__The problem__.
Would you write out, word for word, each line of the records below from the top through the one holding "Enable Key Lock"?

==========

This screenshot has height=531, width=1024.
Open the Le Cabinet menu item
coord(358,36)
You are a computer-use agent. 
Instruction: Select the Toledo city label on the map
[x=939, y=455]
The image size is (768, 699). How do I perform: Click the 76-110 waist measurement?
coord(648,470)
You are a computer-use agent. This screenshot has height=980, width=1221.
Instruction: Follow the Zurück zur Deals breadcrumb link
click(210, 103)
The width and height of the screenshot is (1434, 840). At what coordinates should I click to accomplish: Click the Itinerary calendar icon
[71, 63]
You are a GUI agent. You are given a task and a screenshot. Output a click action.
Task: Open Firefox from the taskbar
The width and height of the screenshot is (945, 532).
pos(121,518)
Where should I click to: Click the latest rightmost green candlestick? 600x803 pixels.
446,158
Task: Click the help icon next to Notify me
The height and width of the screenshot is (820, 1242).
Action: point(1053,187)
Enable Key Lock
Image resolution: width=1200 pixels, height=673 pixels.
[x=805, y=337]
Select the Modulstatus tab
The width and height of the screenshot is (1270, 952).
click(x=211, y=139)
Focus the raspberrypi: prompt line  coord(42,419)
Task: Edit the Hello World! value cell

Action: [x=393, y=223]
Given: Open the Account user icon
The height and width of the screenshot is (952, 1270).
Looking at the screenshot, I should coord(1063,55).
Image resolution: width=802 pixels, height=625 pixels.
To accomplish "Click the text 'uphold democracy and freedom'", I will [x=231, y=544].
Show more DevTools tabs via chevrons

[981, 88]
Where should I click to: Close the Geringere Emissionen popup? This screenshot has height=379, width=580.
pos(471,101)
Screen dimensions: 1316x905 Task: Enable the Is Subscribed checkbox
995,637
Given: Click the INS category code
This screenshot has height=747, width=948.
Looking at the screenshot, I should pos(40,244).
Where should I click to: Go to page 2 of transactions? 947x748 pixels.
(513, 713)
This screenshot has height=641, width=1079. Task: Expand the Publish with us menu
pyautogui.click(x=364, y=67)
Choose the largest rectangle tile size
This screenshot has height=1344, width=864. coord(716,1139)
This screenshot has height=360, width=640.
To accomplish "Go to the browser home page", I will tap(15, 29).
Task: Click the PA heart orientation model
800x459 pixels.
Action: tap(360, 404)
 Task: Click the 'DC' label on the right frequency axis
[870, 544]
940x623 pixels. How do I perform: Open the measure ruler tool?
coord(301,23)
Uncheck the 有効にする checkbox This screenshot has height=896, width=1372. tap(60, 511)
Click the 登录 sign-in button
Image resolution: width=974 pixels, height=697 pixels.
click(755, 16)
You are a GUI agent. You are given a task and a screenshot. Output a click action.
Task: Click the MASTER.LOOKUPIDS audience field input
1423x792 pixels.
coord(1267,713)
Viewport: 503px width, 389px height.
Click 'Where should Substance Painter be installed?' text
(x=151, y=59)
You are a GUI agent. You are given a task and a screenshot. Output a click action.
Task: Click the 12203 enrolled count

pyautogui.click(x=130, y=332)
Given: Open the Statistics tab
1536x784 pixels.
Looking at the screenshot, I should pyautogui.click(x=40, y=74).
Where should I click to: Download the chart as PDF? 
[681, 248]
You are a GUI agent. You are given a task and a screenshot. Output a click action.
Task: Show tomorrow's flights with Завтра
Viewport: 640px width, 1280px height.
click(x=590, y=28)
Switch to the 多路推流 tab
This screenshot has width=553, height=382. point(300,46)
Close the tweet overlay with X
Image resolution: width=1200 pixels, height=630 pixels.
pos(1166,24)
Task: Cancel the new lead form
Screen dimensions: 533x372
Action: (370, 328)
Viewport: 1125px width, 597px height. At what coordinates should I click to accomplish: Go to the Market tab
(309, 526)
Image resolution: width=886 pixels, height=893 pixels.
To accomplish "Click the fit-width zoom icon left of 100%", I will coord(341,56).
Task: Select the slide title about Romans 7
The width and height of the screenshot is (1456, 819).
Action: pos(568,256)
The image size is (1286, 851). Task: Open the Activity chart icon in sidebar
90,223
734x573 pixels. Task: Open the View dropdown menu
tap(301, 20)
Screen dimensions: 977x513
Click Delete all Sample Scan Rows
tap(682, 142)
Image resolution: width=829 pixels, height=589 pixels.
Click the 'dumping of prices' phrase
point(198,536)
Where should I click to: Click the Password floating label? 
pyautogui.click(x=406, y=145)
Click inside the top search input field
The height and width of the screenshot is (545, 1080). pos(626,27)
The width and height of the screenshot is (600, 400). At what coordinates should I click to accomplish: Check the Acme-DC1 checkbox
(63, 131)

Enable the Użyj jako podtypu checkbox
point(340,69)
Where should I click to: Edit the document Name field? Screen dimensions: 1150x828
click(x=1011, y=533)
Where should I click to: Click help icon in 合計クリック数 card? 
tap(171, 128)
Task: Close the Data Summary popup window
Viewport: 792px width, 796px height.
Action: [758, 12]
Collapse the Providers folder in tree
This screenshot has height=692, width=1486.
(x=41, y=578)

==========

__Response__.
This screenshot has height=531, width=1024.
Open the Le Cabinet menu item
coord(358,36)
You are a computer-use agent. 
Instruction: Select the Toledo city label on the map
[x=939, y=455]
The image size is (768, 699). How do I perform: Click the 76-110 waist measurement?
coord(648,470)
You are a computer-use agent. This screenshot has height=980, width=1221.
Instruction: Follow the Zurück zur Deals breadcrumb link
click(210, 103)
The width and height of the screenshot is (1434, 840). At what coordinates should I click to accomplish: Click the Itinerary calendar icon
[71, 63]
You are a GUI agent. You are given a task and a screenshot. Output a click action.
Task: Open Firefox from the taskbar
The width and height of the screenshot is (945, 532).
pos(121,518)
Where should I click to: Click the latest rightmost green candlestick? 600x803 pixels.
446,158
Task: Click the help icon next to Notify me
The height and width of the screenshot is (820, 1242).
Action: point(1053,187)
Enable Key Lock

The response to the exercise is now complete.